Costa Rica lawmaker to promote bill improving sex workers’ rights
Broad Front Party lawmaker Ligia Fallas Rodríguez has offered to assist a group of sex workers in Costa Rica draft and submit legislation to improve sex workers’ rights at public health agencies.
Fallas on Monday met at the Legislative Assembly with representatives of Asociación La Sala, a group that requested her assistance in submitting a bill to allow sex workers to apply for insurance with the Social Security System, or Caja, and a special regime at the Labor Ministry for regulating vacation and sick leave.
Asociación La Sala has been active for 21 years and brings together a group of some 400 sex workers from the capital’s “Zona Roja” (red-light district). Group leaders will meet with Fallas in coming days to discuss the details of the bill’s drafting, Ordóñez said.
Fallas said she agrees with the group’s goals and believes social security rights should cover the women’s children, too.
Currently sex workers can apply for self-employed insurance with the Caja. The agency establishes a monthly fee according to monthly income as reported by each person.
Caja spokesman José Mairena said that sex workers can apply for this type of insurance without stating their occupation —one of the group’s main concerns. Currently the lowest monthly fee for self-employed workers is about ₡12,000 ($22), he said.
Association leaders acknowledged the existance of this option but say that many sex workers prefer not to apply for this type of insurance because those who offer sex services at night clubs are reluctant or embarrassed to attend a Caja facility, where they are frequently discriminated against.
The group’s president, Nubia Ordóñez Ugalde, said their biggest concern is to provide social security rights mainly for sex workers aged 60 and older, who have little chance to opt for self-employed insurance or a pension because of their low income.

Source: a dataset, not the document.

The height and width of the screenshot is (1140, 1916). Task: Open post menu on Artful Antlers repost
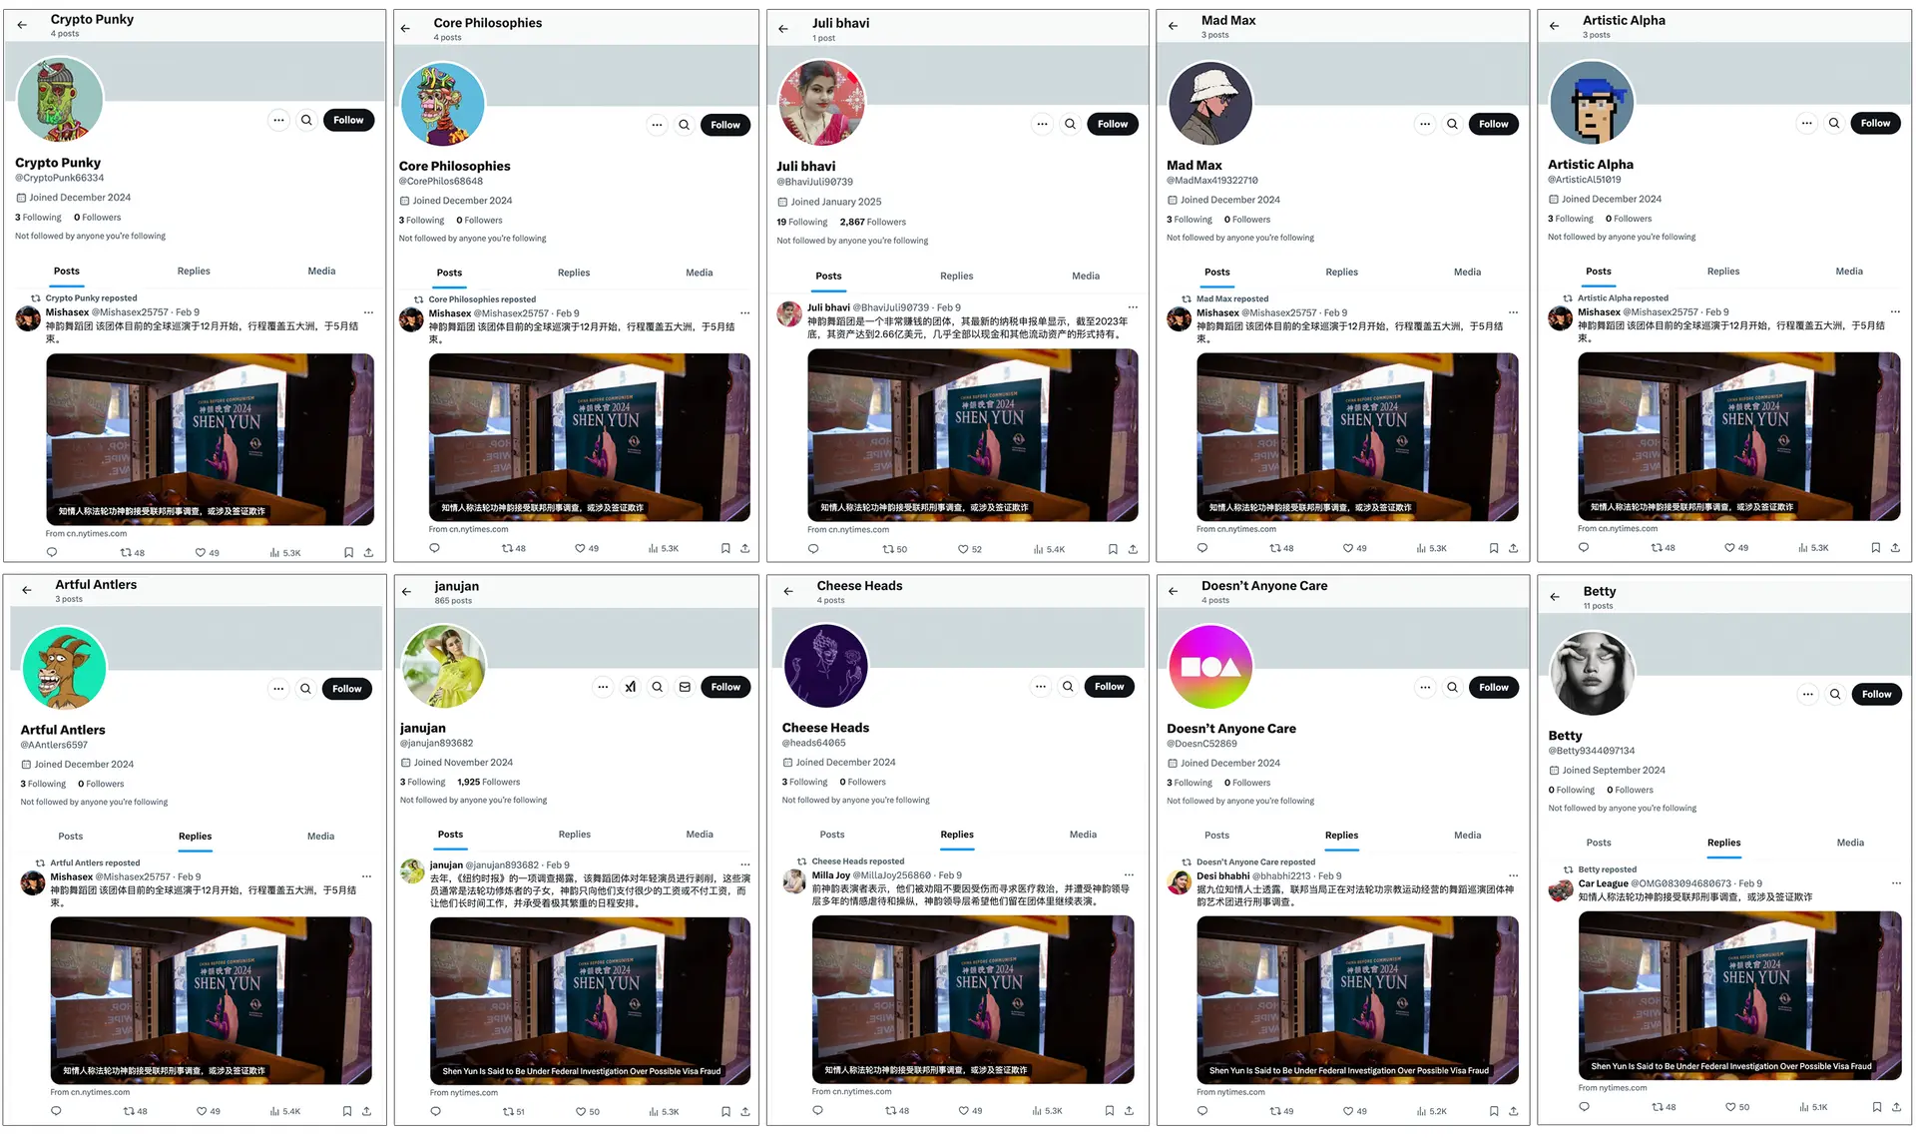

“We are very concerned about elderly sex workers, who struggle to get clients because of their age and work in very precarious conditions. These women usually don’t earn enough for a daily meal, and they are unable to pay any monthly fee, no matter how low it is. We are mostly aiming to benefit older sex workers, currently working on the streets, so they can hold non-contributory coverage with the Caja and a state pension,” Ordóñez told The Tico Times.
International Sex Workers Day is celebrated around the world on June 2 to remember the date in 1975 when 100 sex workers occupied Saint-Nizier Church in Lyon, France, to express their anger about their criminalized and exploitative living conditions.
The church was brutally raided and cleared by police forces and the action sparked a national movement.